Instances of predator-prey mismatch as a response to shifting prey communities have been observed in the Gulf of Maine (GOM; Staudinger et al. 2019), which is warming faster than 99% of the world’s oceans (Pershing et al. 2015). In these prey communities, climate-driven ecosystem changes have resulted in more temperate species and fewer subarctic organisms (Pershing et al. 2021). One such change to the GOM prey community can be seen in distributional shifts of Atlantic butterfish (Peprilus triacanthus; hereafter butterfish), a subtropical to temperate fish that is found in Northwest Atlantic waters ranging from Florida, USA to Nova Scotia, Canada (Adams et al. 2015). Butterfish is vulnerable to distributional shift because it is a highly mobile habitat generalist with broad larval dispersal (Hare et al. 2016) and migrates in response to fluctuating water temperature (Hudson and Peros 2013). Consequentially, this warm-water fish has shown significant northward shift in mean latitude in recent decades (Suca et al. 2021), including range expansion into the GOM (Adams 2022). Butterfish were detected in the GOM as early as 1982 (Adams 2022). However, more recently, they are increasing in diets of seabirds within this region (Kress et al. 2017) and are replacing historically preferred prey of seabirds (Scopel et al. 2019). Despite being captured more frequently, butterfish may prove to be unsuitable prey for seabirds because of its dorsoventrally deep-bodied shape, which makes it difficult for gape-limited seabirds to swallow (Kress et al. 2017). This issue is of particular concern for foraging seabirds in the GOM because, in coming decades, habitat suitability for butterfish is predicted to be high in this region (McHenry et al. 2019).

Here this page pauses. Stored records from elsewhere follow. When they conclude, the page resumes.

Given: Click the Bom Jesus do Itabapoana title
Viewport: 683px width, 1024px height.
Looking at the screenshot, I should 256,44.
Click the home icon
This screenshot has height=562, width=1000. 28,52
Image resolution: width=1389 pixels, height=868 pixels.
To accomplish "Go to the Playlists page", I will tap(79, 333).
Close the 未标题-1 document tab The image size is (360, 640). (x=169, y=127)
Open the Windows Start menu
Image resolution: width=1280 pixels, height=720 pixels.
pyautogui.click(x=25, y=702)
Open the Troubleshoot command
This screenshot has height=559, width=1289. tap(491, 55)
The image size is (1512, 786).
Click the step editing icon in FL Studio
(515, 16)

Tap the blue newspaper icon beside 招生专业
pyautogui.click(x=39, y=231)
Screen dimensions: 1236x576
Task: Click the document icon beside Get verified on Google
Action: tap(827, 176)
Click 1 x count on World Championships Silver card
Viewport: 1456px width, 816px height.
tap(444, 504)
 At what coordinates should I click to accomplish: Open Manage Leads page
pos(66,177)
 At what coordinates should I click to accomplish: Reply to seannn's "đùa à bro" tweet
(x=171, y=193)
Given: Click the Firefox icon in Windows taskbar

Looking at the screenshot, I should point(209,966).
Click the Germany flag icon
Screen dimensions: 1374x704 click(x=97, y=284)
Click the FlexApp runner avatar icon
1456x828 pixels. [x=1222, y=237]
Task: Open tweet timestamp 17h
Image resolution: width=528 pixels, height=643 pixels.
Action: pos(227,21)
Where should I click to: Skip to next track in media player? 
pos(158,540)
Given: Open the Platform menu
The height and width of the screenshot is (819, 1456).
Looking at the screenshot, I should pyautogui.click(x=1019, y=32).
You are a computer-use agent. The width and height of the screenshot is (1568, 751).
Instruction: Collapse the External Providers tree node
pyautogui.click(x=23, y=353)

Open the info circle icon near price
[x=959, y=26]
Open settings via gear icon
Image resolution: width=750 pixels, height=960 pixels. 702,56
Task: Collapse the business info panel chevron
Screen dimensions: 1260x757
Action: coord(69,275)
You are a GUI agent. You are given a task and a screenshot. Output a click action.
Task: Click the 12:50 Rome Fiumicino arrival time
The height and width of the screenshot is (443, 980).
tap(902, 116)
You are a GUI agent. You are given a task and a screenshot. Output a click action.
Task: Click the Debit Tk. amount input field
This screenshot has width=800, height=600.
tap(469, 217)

Here, we explore effects of butterfish in the diet of Common Terns (Sterna hirundo) at a breeding site in the GOM. Common Terns are the most widely distributed tern in the GOM and in North America. These birds were overharvested and displaced from their colonies during the 20th century; today, they are considered a Regional Species of Greatest Conservation Need in the U.S. Northeast region (Terwilliger Consulting 2015). Breeding Common Terns are central place foragers constrained by foraging distance away from their young (with a typical clutch size of 2–3 eggs; Arnold et al. 2020). In the GOM, they capture a variety of prey from foraging areas surrounding their breeding colonies, including small and juvenile fishes (particularly species of herring and hake [Clupea, Alosa, Urophycis, and Merluccius species]) and invertebrates such as insects, euphausiids, and squid (Hall et al. 2000, Arnold et al. 2020). Understanding effects of climate-mediated changes on Common Tern prey is particularly important for the protection of this management-dependent seabird, as prey availability is an essential component underlying seabird reproductive success during the breeding season (Schaffner 1986, Cairns 1988, Suddaby and Ratcliffe 1997). Effects of climate change and overfishing on prey availability, as well as increased butterfish in the diet, are specifically cited as threats to breeding terns in New Hampshire, USA (Carloni 2015).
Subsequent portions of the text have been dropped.